C’est un colosse qui se dressait face aux coureurs, ce jeudi, sur le Tour d’Italie. Le Passo dello Stelvio, col légendaire s’il en est, était censé conduire à des bouleversements au classement général. C’est bien ce qu’il s’est produit avec la prise de pouvoir de Wilco Kelderman, quand son coéquipier Jai Hindley remportait l’étape. Mais cet obstacle d’envergure était aussi le dernier vrai rempart pour les sprinteurs avant une dix-neuvième étape taillée pour eux. Bien entouré par ses coéquipiers, Arnaud Démare a bouclé cette étape vertigineuse dans le temps imparti, et pourrait prétendre à un nouveau succès vendredi.
Peut-être la plus belle de ce Giro 2020, la dix-huitième étape était également l’une des plus craintes de par l’ascension du Passo dello Stelvio, Cima Coppi (point culminant) de l’épreuve, avant l’arrivée au sommet des Lacs de Cancano. La difficulté du parcours était une chose, les potentielles complications météorologiques en étaient toutefois une autre. « Heureusement, on a abordé cette étape dans de bonnes conditions climatiques, racontait Sébastien Joly. On pouvait légitimement craindre le pire à cette époque de l’année. On aurait pu imaginer une journée dantesque avec de la pluie, du froid, voire de la neige. Le point positif, c’est qu’il faisait relativement beau. Il faisait tout de même 4°C degré au sommet du Stelvio, mais on partait malgré tout du bon pied de ce point de vue ». La course, elle, s’est immédiatement enflammée avec de nombreuses attaques dans le premier col, dès le kilomètre 0, pour former l’échappée du jour. Celle-ci ne s’est toutefois dessinée que quarante kilomètres plus tard, et il ne restait logiquement plus grand monde dans le peloton maillot rose.

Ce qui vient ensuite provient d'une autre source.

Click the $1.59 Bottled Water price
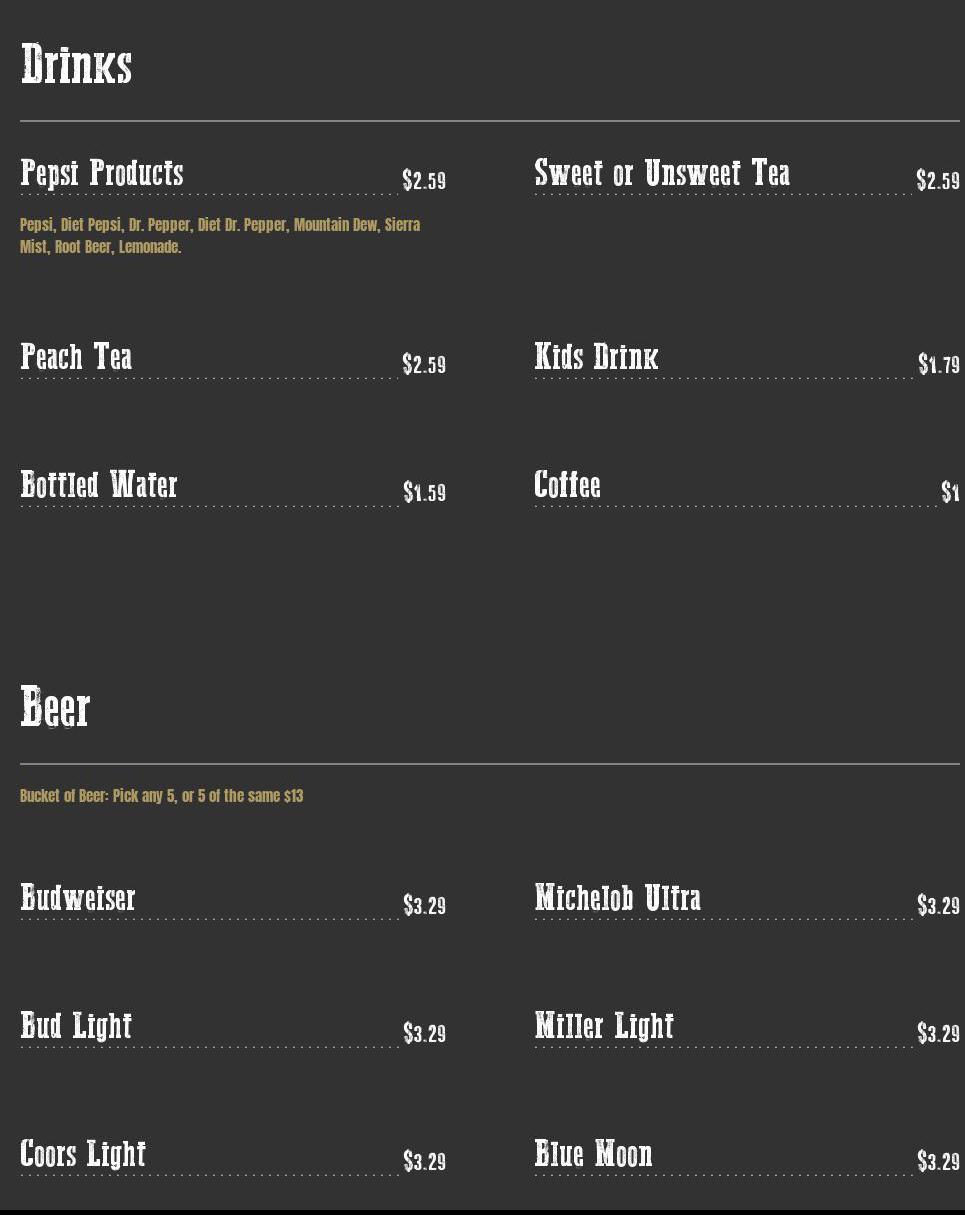 pyautogui.click(x=424, y=493)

« À circonstances exceptionnelles, mesures exceptionnelles », Sébastien Joly
« Au vu du gros rythme imposé d’entrée, les gars ont lâché prise dès la première bosse, détaillait Sébastien. À partir de là, il ne fallait pas s’affoler. On s’y était préparés. Après le premier col, ils ont d’ailleurs rattrapé un autre groupe. Ensuite, ils ont géré comme ils en ont l’habitude, souvent en prenant la main pour faire le rythme. Nous avions de nouveau donné carte blanche à Kilian aujourd’hui, mais comme il s’est retrouvé en queue de groupe après ses efforts de la veille, on lui a donc demandé de se relever pour qu’il puisse donner un coup de main au groupe autour d’Arnaud. Ce qu’il a très bien fait ». Dès lors, alors que la bataille entre les cadors du général s’initiait à l’avant, le gruppetto optait pour son plan d’attaque habituel : les ascensions en gestion, les descentes et les vallées à vive allure. Particularité du jour, néanmoins, le maillot cyclamen et son groupe ont fait une courte halte durant l’ascension du Stelvio. « On savait qu’il ferait froid au sommet, alors on s’était organisés, poursuivait Sébastien. À circonstances exceptionnelles, mesures exceptionnelles. On avait planifié de s’arrêter à trois kilomètres du sommet pour pouvoir s’habiller rapidement au sein du gruppetto. Les gars ont pu enfiler des jambières, des vestes, des imperméables, des caches-cou et cela leur a permis d’aborder la descente du Stelvio dans de bonnes conditions ».
Passé avec environ quarante minutes de retard au sommet par rapport au trio de tête, le gruppetto a finalement franchi la ligne 50 minutes après le vainqueur de l’étape Jai Hindley. « Les six ont rallié l’arrivée ensemble, concluait Sébastien. C’était une nouvelle journée de gestion, mais ça ne veut pas dire qu’ils la font en dedans, simplement qu’ils la gèrent à leur main, pour ne pas exploser. Peu importe la journée du lendemain, l’objectif reste à chaque fois le même, à savoir terminer dans les délais. C’est ce qu’ils ont bien fait aujourd’hui encore ». Arnaud Démare sera donc bel et bien au départ de la dix-neuvième étape vendredi, qui pourrait se conclure par un sprint. Néanmoins, avec environ 260 kilomètres à parcourir et après quasiment trois semaines de course, l’emballage massif est loin d’être assuré.